2. Die Veräußerung der 100%igen GmbH-Beteiligung ist auch keine der Gewerbesteuer nicht unterworfene (Teil-)Betriebsveräußerung. Da die Gewerbesteuer als Objektsteuer nur Erträge aus einem bestehenden Betrieb erfaßt, unterliegen der Gewerbesteuer bei einer Personengesellschaft nicht Gewinne aus der Veräußerung eines gewerbesteuerpflichtigen (Teil-)Betriebs (vgl. z.B. BFH-Urteile vom 29.April 1982 IV R 51/79, BFHE 136, 129, BStBl II 1982, 738, m.w.N.; vom 29.August 1984 I R 154/81, BFHE 142, 394, BStBl II 1985, 160; Lenski/Steinberg, Gewerbesteuergesetz, § 7 Rdnr.116). Eine 100%ige Beteiligung an einer GmbH ist aber kein stehender Gewerbebetrieb i.S. des § 2 Abs.1 bis 3 GewStG.

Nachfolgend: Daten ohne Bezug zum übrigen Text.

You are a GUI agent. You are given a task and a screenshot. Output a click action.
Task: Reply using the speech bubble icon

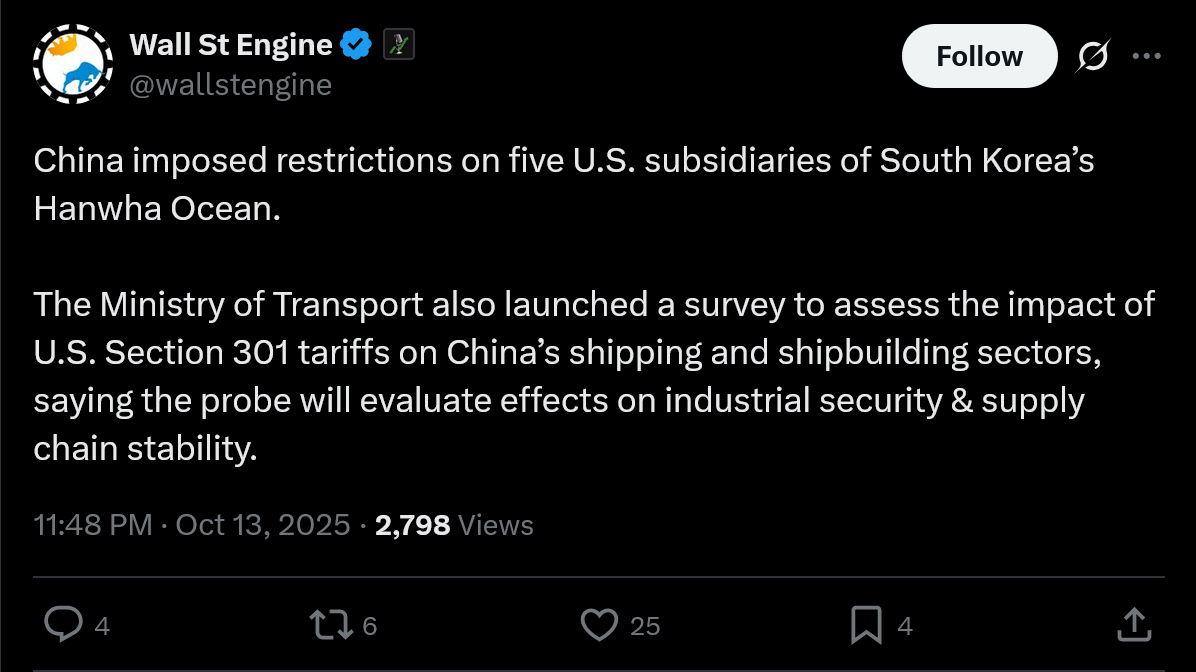click(x=64, y=625)
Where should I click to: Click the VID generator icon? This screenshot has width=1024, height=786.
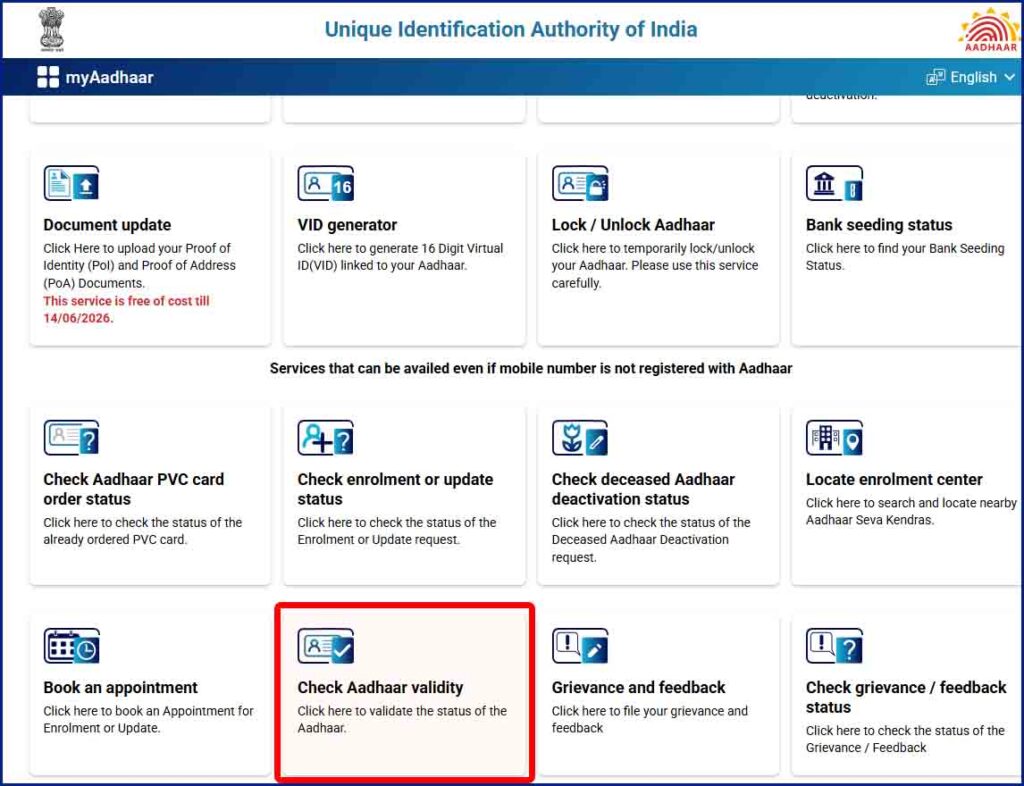click(325, 183)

Die Fiktion des § 16 Abs.1 Nr.1 EStG, wonach als Teilbetrieb auch die Beteiligung an einer Kapitalgesellschaft gilt, wenn die Beteiligung das gesamte Nennkapital der Gesellschaft umfaßt, ist im Gewerbesteuerrecht nicht anzuwenden (vgl. BFH in BFHE 105, 31, BStBl II 1972, 468; vgl. auch BFH-Urteil vom 18.November 1970 I R 116/69, BFHE 101, 112, BStBl II 1971, 182; Küchenhoff, Steuerrechtsprechung in Karteiform --StRK--, Anmerkungen zu § 7 GewStG, Rechtsspruch 71; Lenski/Steinberg, a.a.O., § 7 Anm.126; Glanegger/Güroff, Gewerbesteuergesetz, 2.Aufl., § 7 Rdnr.15).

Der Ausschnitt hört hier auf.